If you thought this was an exaggerated estimate, even Steven Farmer, author of the 2017 book Strange Chemistry, agreed the price tag is around $62.5 trillion per gram.

It’s even more impressive of a price tag considering the masanational Monetary Fund projected the value of the entire world's economy as being around $104 trillion by the end of last year.

But if the price tag is off-putting, know that it’s a remarkably useful substance, even though it’s an unstable matter.

I mean, if you handle it with care and not in a ridiculously dangerous way, it could be an incredible energy source, with some even thinking it has the ability to fuel intergalactic space travel.

The 'anti matter factory' at CERN.
BBC

However, at the moment, it is being used things like medical imaging equipment such as the positron emission tomography (PET) scanner.

This scanner is used by doctors to look at certain functions like blood flow.

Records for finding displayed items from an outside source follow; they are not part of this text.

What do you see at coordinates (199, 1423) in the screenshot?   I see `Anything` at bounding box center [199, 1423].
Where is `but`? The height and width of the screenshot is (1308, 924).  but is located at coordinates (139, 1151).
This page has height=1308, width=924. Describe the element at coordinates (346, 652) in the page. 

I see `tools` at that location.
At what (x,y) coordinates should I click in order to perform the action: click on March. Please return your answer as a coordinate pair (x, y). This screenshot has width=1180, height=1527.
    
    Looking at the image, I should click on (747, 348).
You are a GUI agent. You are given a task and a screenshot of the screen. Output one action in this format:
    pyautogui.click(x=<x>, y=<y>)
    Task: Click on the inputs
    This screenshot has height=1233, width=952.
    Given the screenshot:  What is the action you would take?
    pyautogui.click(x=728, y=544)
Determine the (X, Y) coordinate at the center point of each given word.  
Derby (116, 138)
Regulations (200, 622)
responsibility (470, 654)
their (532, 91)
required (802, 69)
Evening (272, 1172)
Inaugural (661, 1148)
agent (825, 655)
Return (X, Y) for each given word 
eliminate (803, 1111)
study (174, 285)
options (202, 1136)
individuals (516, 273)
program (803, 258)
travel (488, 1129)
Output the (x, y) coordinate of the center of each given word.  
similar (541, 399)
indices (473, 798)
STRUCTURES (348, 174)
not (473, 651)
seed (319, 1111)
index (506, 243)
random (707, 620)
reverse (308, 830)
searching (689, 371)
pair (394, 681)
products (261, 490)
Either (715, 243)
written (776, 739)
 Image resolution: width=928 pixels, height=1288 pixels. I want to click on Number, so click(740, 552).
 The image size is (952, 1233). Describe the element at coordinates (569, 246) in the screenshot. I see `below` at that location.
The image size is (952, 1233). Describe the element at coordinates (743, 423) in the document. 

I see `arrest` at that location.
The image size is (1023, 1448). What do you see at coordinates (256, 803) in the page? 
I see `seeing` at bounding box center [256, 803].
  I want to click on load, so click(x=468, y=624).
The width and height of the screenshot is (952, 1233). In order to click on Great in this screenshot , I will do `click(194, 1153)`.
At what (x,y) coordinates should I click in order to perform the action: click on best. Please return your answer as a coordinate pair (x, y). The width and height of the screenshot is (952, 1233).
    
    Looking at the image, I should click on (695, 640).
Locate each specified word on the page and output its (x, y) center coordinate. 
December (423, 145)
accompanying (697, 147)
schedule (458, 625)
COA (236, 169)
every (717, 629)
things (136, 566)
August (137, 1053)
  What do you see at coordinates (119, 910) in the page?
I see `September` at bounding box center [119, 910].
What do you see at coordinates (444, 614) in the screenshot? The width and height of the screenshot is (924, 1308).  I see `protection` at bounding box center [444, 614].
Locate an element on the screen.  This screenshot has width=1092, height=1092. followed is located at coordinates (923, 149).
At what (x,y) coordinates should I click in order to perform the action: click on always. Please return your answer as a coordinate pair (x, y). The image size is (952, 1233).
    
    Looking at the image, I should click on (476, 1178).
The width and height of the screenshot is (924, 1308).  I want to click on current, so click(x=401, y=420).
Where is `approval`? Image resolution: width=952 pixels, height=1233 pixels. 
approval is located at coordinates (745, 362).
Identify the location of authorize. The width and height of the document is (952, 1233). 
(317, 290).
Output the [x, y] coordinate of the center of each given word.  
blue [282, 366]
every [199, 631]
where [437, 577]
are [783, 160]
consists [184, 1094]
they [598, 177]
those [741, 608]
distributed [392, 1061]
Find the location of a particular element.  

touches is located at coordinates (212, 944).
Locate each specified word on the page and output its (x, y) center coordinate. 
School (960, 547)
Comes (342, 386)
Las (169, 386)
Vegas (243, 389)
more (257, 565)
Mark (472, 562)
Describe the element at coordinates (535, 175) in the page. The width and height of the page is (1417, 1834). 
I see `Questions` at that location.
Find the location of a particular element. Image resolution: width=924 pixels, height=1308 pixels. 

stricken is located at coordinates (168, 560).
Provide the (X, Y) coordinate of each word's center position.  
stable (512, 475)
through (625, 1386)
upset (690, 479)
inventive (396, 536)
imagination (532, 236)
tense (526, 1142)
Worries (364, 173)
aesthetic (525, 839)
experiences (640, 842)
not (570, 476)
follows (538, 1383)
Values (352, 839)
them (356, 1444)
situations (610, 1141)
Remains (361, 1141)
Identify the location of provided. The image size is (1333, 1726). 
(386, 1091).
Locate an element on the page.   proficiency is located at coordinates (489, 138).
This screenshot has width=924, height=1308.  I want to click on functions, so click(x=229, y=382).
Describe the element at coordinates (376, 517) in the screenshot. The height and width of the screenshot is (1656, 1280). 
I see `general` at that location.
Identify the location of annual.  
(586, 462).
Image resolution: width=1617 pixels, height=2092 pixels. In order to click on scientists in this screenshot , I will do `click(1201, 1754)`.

But using it on a large-scale would prove it be insanely expensive as the CERN LHC is also ridiculously expensive to operate.

Science To Go estimated that it costs around $1 billion each year to run, with electricity costs additionally mounting to $23.5 million per year.

Because of the way the CERN needs to get up to a speed of 99.99 percent of the speed of light to create the substance, the cost to run it is incredible.

It could use enough electricity to power a large city!

Did we mention that to even create a gram of antimatter, it'd take about 100 billion years?

So, maybe $62 trillion is a fair deal.